How to add new column to tables?

Overview: This script adds a new column to a table structure by manipulating the cell data. It iterates through the table rows, and appends a new cell for each row in the designated column position.

Python Script:

In the script below, we have also integrated a webhook function to help with debugging any issues you may encounter. This will allow you to easily log and trace data or errors during the execution of the script.

import uuid
import requests

# Function to create a new table cell
def get_table_field(row, col, label, text, xmin=0, ymin=0, xmax=0, ymax=0):
    cell = {
        "id": str(uuid.uuid4()),  # Generates a unique ID for each cell
        "row": int(row),  # Row number
        "col": int(col),  # Column number
        "row_span": 1,  # Default row span
        "col_span": 1,  # Default column span
        "label": str(label),  # Label for the new column
        "xmin": xmin,  # Minimum x-coordinate (bounding box)
        "ymin": ymin,  # Minimum y-coordinate (bounding box)
        "xmax": xmax,  # Maximum x-coordinate (bounding box)

> _LISTED RECORDS_
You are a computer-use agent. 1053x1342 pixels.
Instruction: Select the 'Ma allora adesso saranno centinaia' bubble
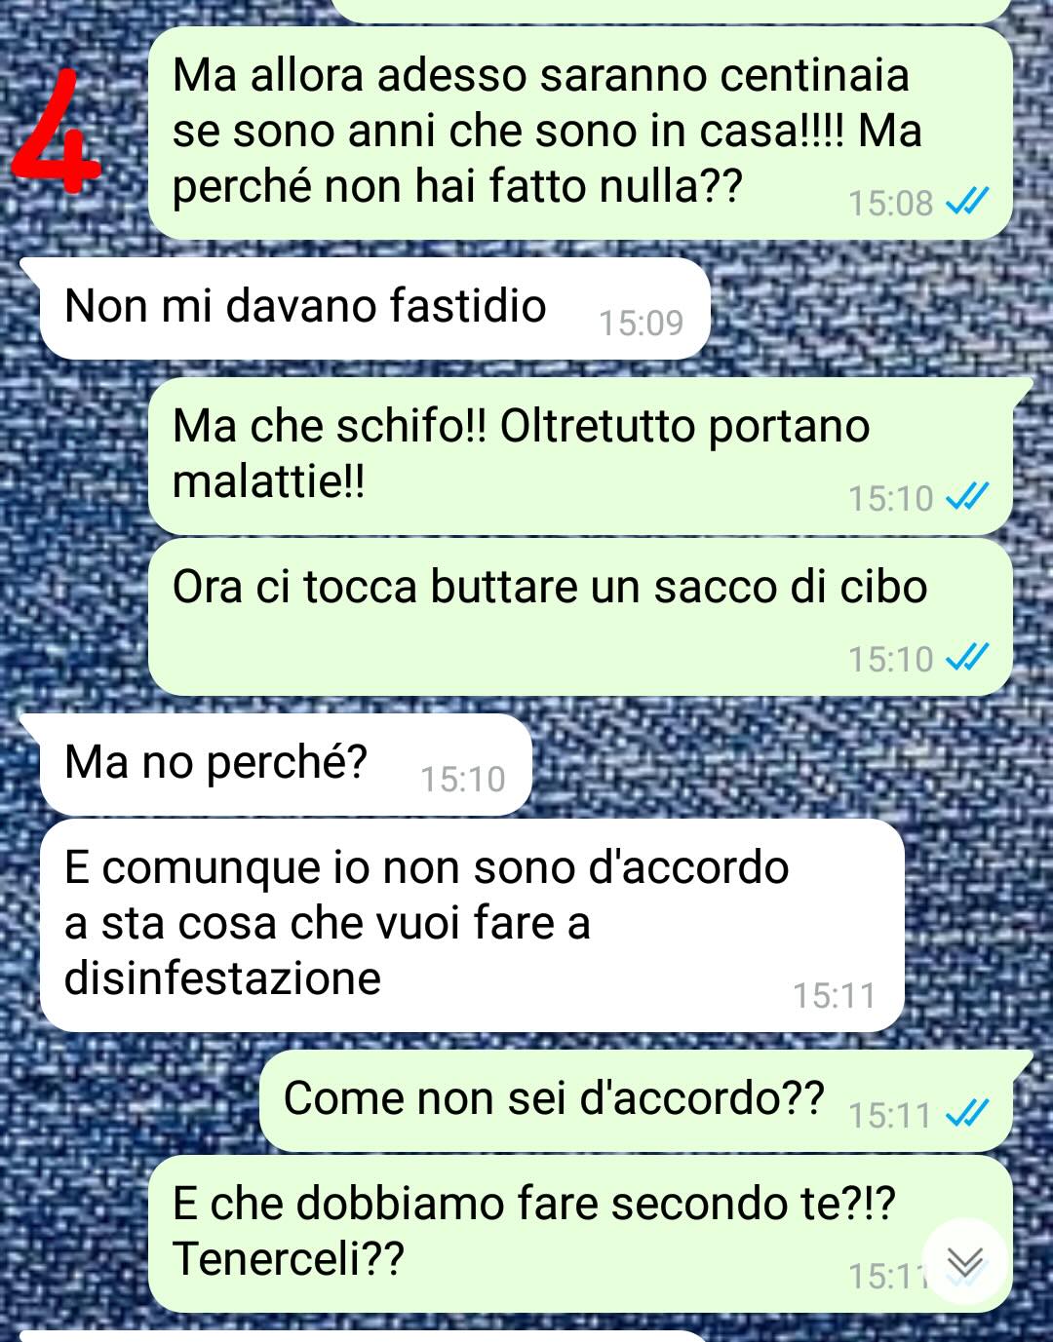[x=580, y=133]
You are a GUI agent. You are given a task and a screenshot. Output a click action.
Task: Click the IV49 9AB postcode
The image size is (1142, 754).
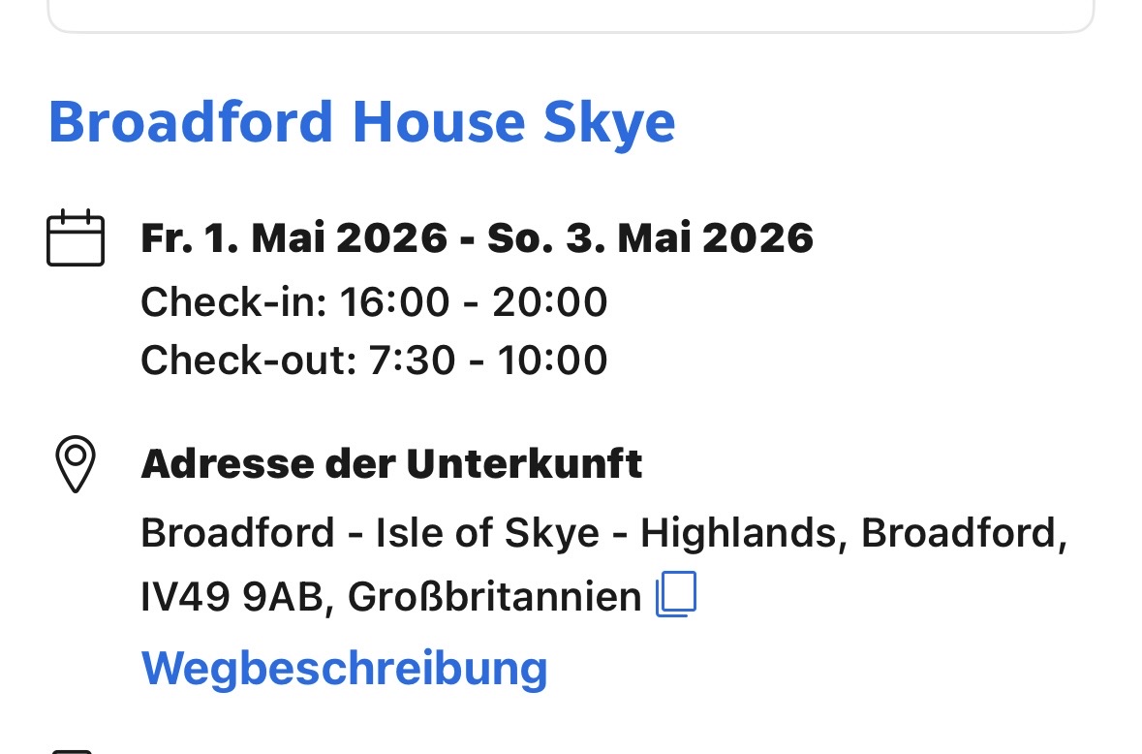coord(231,597)
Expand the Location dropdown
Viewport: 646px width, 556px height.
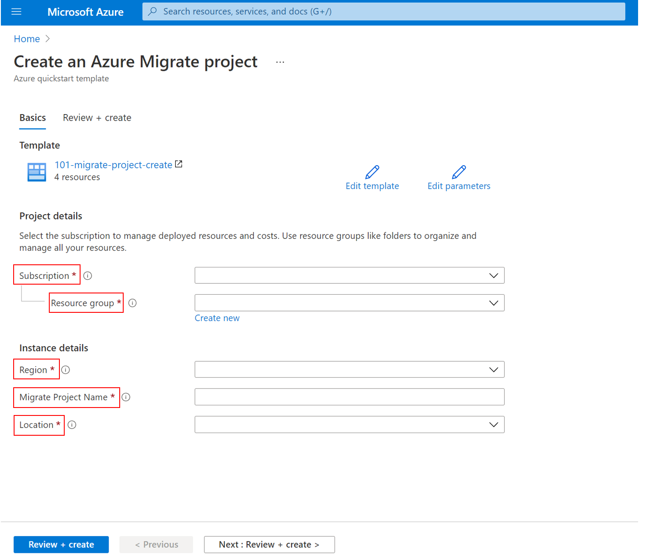(x=493, y=424)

> _INSTRUCTIONS_
**a)** Answer the following questions from the page on adding a new column to tables, one answer per line:
(i) What does the script append for each table row?
(ii) Which function was integrated into the script to help with debugging?
(iii) What default value does the cell-creation function give the row span?
**b)** Summarize the page on adding a new column to tables in two sentences.
**c)** Continue the Python script on adding a new column to tables from the point where it stops.

> _REPLIES_
**a)**
(i) A new cell in the designated column position.
(ii) A webhook function.
(iii) 1.

**b)** The script adds a new column to a table by iterating through the table rows and appending a new cell for each row in the designated column position. It includes a webhook function for logging and tracing data or errors during execution, along with a function that creates each cell with a unique ID, row and column numbers, default spans of 1, a label, and bounding-box coordinates.

**c)**
        "ymax": ymax,  # Maximum y-coordinate (bounding box)
        "score": 0.89697266,  # Default confidence score
        "text": str(text),  # Text value for the cell
        "row_label": "",  # No row label
        "verification_status": "correctly_predicted",  # Verification status
        "status": "",  # Status field
        "failed_validation": "",  # Validation failure flag
        "label_id": ""  # Label ID
    }
    return cell

# Webhook URL to send debugging or processing information
webhook_url = 'YOUR_WEBHOOK_URL'

# Function to trigger a webhook for debugging
def webhook(body="You missed adding parameter", send=True):
    if not send:
        return
    if isinstance(body, str):
        hh = requests.post(webhook_url, json={"text": body})
    else:
        hh = requests.post(webhook_url, json=body)
    return hh.status_code == 200

# Main handler function
def handler(input_data):
    try:
        # Sort input data by page number
        sorted_input = sorted(input_data, key=lambda x: x['page'])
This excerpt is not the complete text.